Thursday, November 27, 2003

Things Your Mother Never Told You

Things Your Mother Never Told You
Rhonda Baker


My mom and dad stopped having sex in 1974, after my third sister was born. I remember vividly my mom storming from their room yelling "Stop it Darren - I don't like fucking you!' I didn't understand, but I knew it was serious. I was about 9. A few years later, I think I was 12 or 13, she started spending a lot of time with other women friends. One in particular was a big Amazon butch thing - drove a school bus, no less - a woman named Peggy Cooper. She insisted everyone call her Cooper. Only my mother was allowed to call her Peggy... and she only did it when she thought they were alone. She called my mom "Fletch", short for Fletcher, our last name. Cooper and my mom spent a LOT of time together. Cooper's small wimpy husband worked out of town sometimes, and my mom would stay the night over there. I was pretty innocent then, and didn't think anything of it other than a slumber party... I knew they drank wine, but that was as sophisticated as my ideas got.

One summer day my sisters and I were swimming in Cooper's pool with her daughters (Cooper herself called them rugrats) and we had already been yelled at by our moms for coming in and out of the house too many times... so when I had to pee I avoided the back door and getting yelled at and snuck in the front door. That song "Honesty" was playing on the radio... "And sometimes when we touch... the honesty's too much..." and I heard Cooper say to my mom, "that's just like us, isn't it, Fletch? Sometimes when we touch, the honesty's just a little too much." I didn't understand it, but I filed it away in my 'remember this for future examination' file in my brain. Cooper and my mom split up, and my mom, after grieving, took up with a woman named Valerie. Same thing, spending the night, etc. But nothing was ever as intense or as long lasting as Cooper.

Years later, when I came out of the closet and my mother practically disowned me (she *did* say that she could not approve of me choosing such a 'difficult lifestyle' for myself - hmmm, how would she know?) I remembered Cooper and the others. I never brought it up to her, I knew she would deny it. But whatever happened to her, whatever process she went through, changed her in many ways.
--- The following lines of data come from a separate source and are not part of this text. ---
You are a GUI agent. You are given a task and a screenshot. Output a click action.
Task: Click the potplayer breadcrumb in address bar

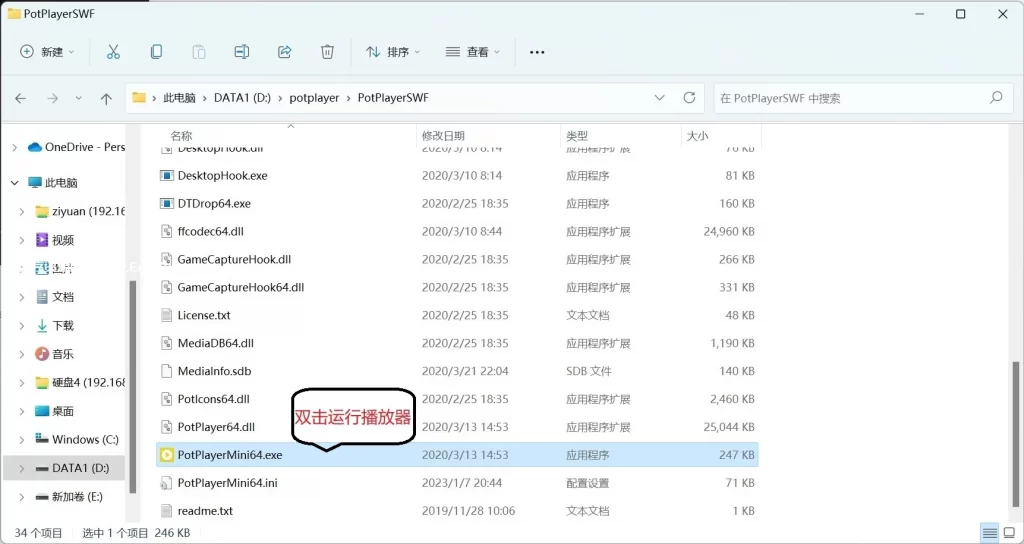pos(315,98)
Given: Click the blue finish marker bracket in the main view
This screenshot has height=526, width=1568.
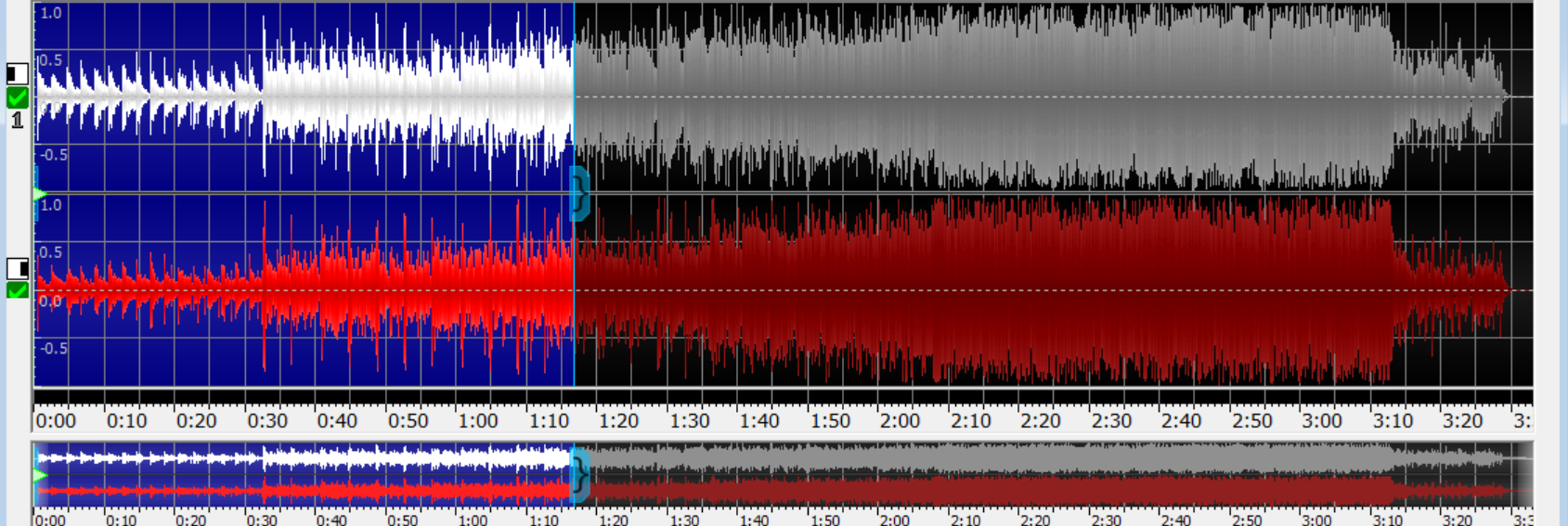Looking at the screenshot, I should coord(579,194).
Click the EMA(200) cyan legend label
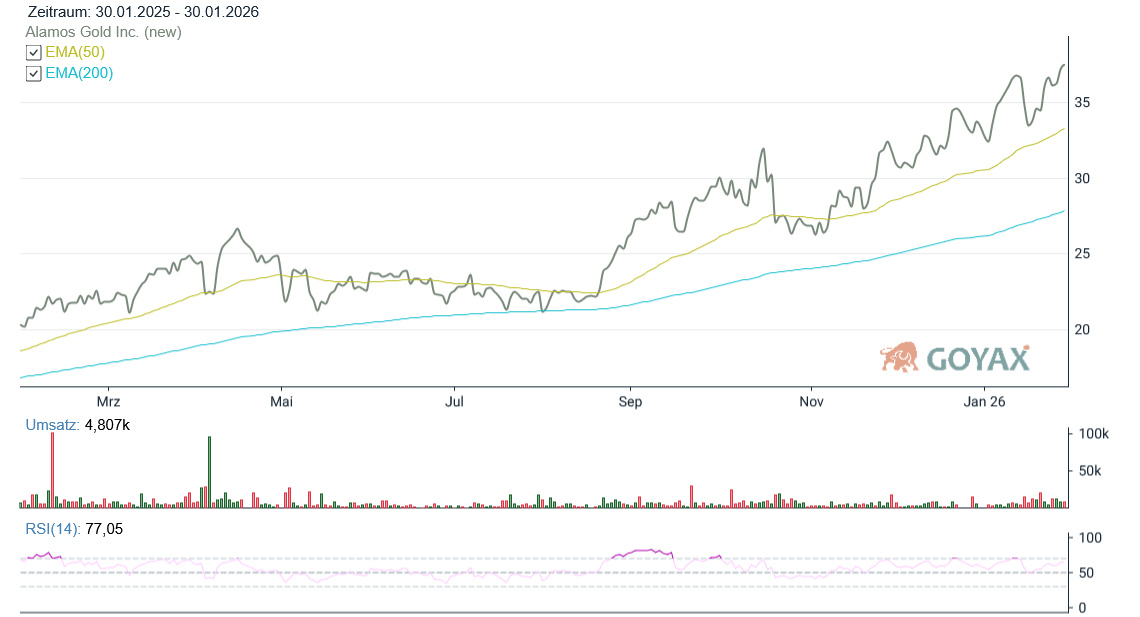1140x617 pixels. (79, 73)
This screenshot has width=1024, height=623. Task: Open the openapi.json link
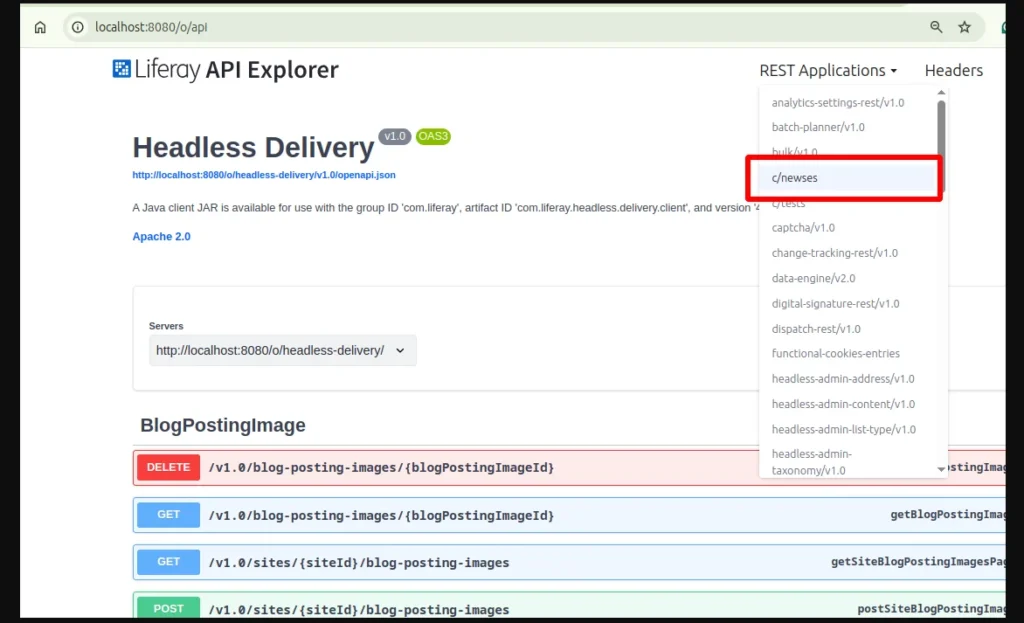tap(264, 175)
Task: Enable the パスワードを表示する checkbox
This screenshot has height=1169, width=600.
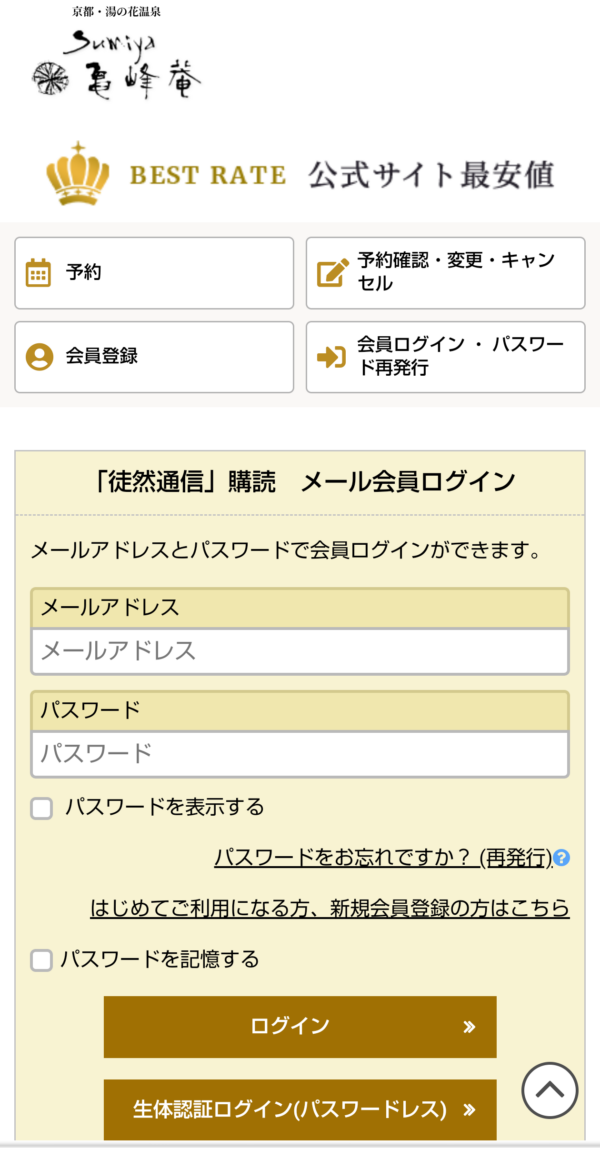Action: 42,808
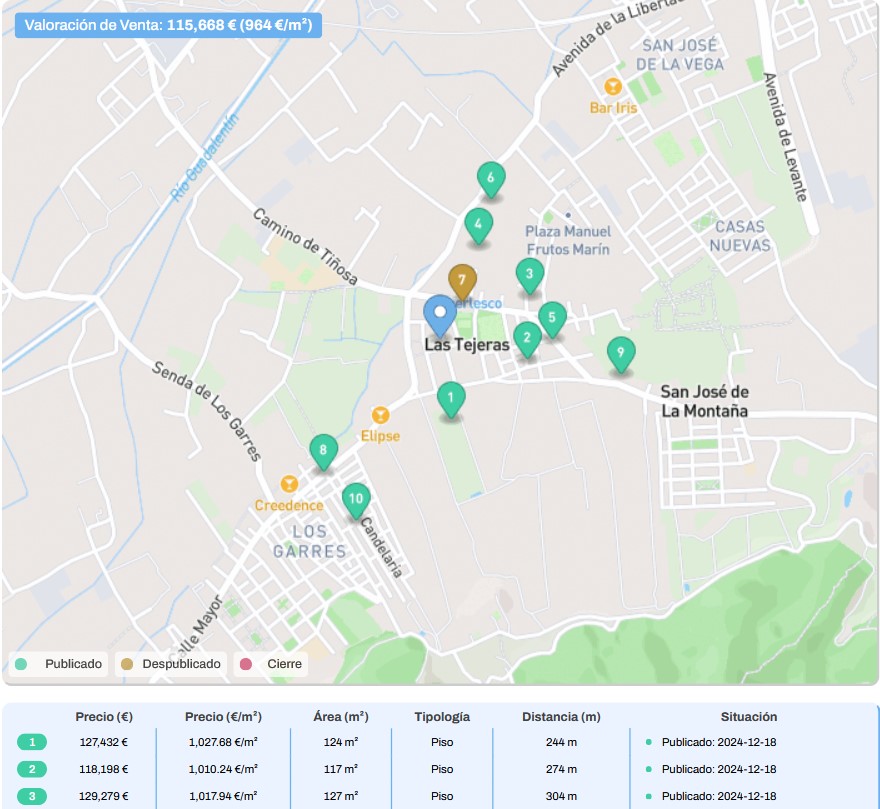Toggle the Publicado legend filter
The width and height of the screenshot is (880, 809).
tap(59, 664)
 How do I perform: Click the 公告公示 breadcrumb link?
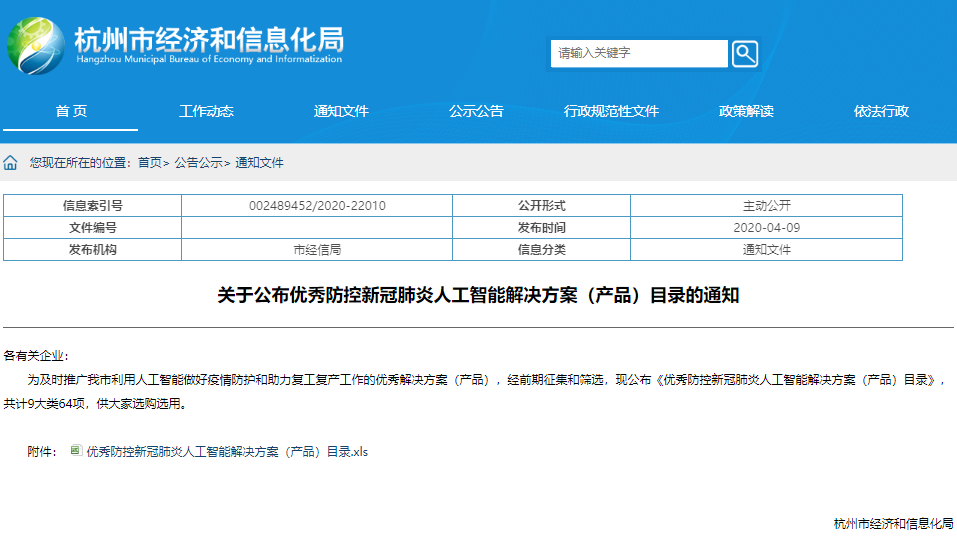(198, 162)
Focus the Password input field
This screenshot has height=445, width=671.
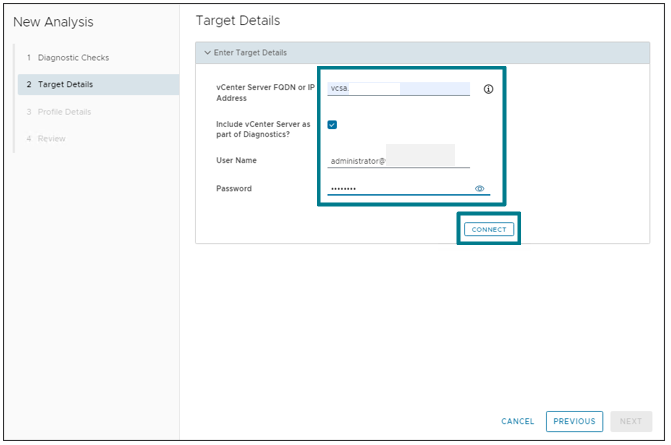(398, 188)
She and my dad stayed married until he died in '92. As soon as I moved out, in '85, mom moved my dad into my vacated bedroom, and they were housemates. They lived together quite well that way. I know my mom had lovers, male and I'm sure female, but my dad never did. I told him once, on a visit home, that he should get a girlfriend. "I love your mother," he said simply. My heart wept for him. He was a good man. My mom had just started to realize it the month before he died - due to complicated circumstances she was near-suicidal and he took care of her. He held her while she slept, they went for a walk holding hands, they said 'I love you,' to each other. While I am glad my mom was able to get close to him again and appreciate him before he suddenly died, I only wish it would have been sooner.

Anyway, I think about this life crisis my mom had - she got married at 19, was pregnant with me at the time, had two more children, and became desperate to discover who she was outside of marriage and motherhood. I am glad I did things the way I did, even if it is frustrating sometimes. I don't worry about who I am, I don't worry about what I think I've missed - I'd done just about everything I ever wanted to do when I met Randy... except be a mom. So here I am. I am happy. Perhaps when my children are 12 and 10 I will hit that wall again, but for now, I am right where I want to be.